Tuesday, July 28, 2009

In The Still Of The Night

I don’t miss that feeling of fear I used to get when I would wake up in the middle of the night. Whether it was 2AM or 4AM, I would panic. I am not talking about those moments where you open your eyes for a split second and roll back to sleep. I’m talking those wide awake experiences, where even when you try, your eyelids refuse to close.

I would panic because I needed my sleep. I needed it to function through my eight, sometimes more hour days. And because of that panic I would not get up. No matter how much I tossed and turned I would pull the covers closer and wait. Wait for sleep to descend again.

I am one of those people who needs her sleep. I can function pretty well on 6 to 7 hours, but it has to be uninterrupted, good sleep. Without it, by early afternoon I can feel as badly and as hungover as I would if I had drank two bottles of wine by myself, not to mention cranky.

I would lay there, thinking ahead to how tired I would be and how little I would accomplish if I did not get more sleep. I would pray silently and offer thanks in advance that by the time the alarm did go off I would have gotten another precious hour in.

Often it was at those moments that my next sentence in my book would pop in. At first I would ignore them. Mostly because writing was not yet my day job. My day job was paying the bills and it took precedence. And I needed my sleep to function.

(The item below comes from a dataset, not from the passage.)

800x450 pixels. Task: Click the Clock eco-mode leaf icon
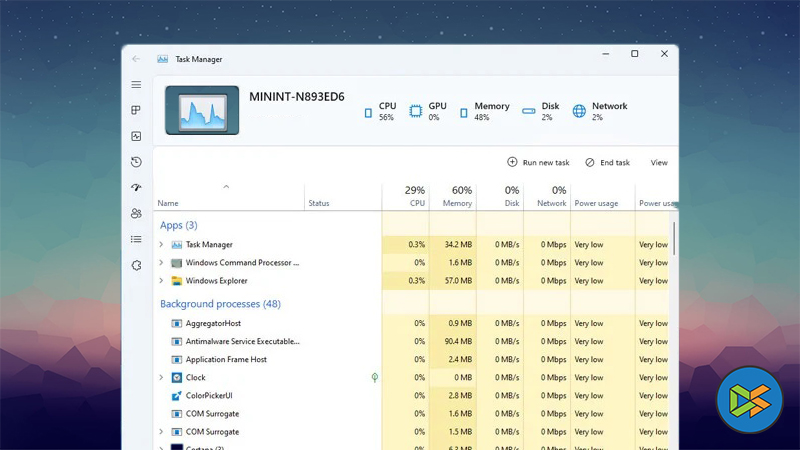(x=375, y=378)
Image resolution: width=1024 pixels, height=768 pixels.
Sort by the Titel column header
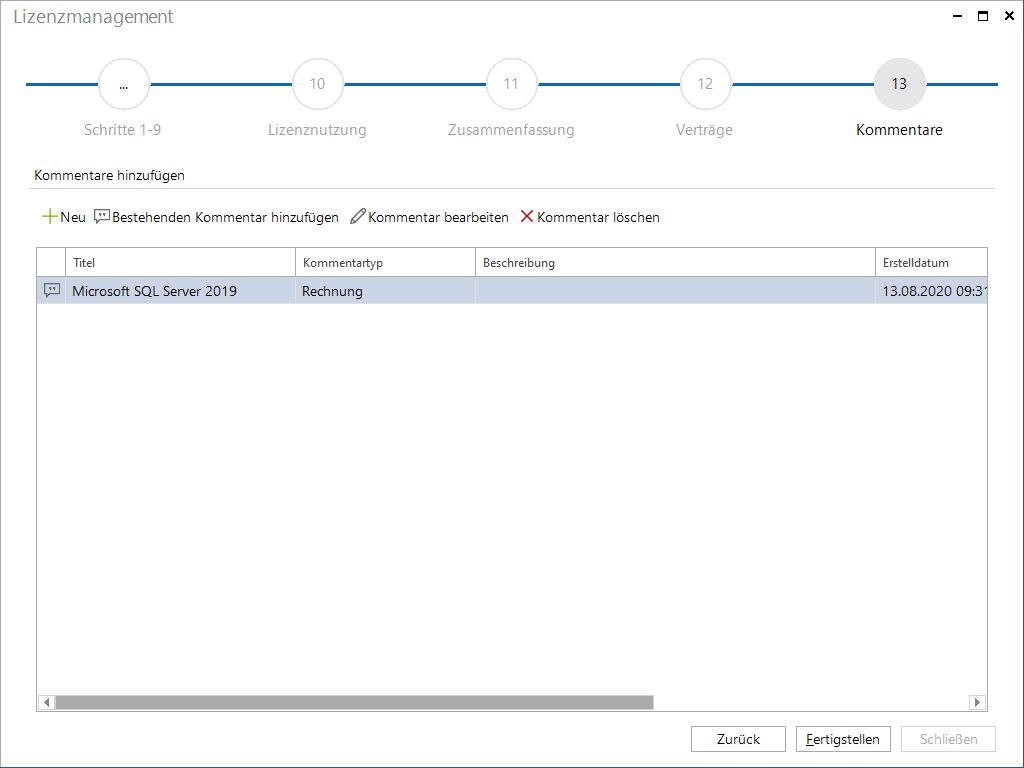pyautogui.click(x=180, y=263)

After a while I caught on that if I did not write them down, they would escape into the ether, only to be seen again if I was very, very lucky. So I would keep a note pad next to me, scribble down the words and hope I would be able to understand my own handwriting in the morning.


But that was then and this is now. Yesterday when I found myself awake at 4AM, a brand new week in front of me, I lingered. It was Monday. I needed my rest. Then ideas started to rush forth. For a blog. For the next sections in my new novel.



I got up. I turned on the computer, made coffee and in the dark of the early morning, before the sun started to rise on the East Side of Manhattan, I started to write. I didn’t worry about my sleep. I didn’t dread the possibility that hungover feeling would start to creep up. Because if it did, when it did, I could just go take a nap.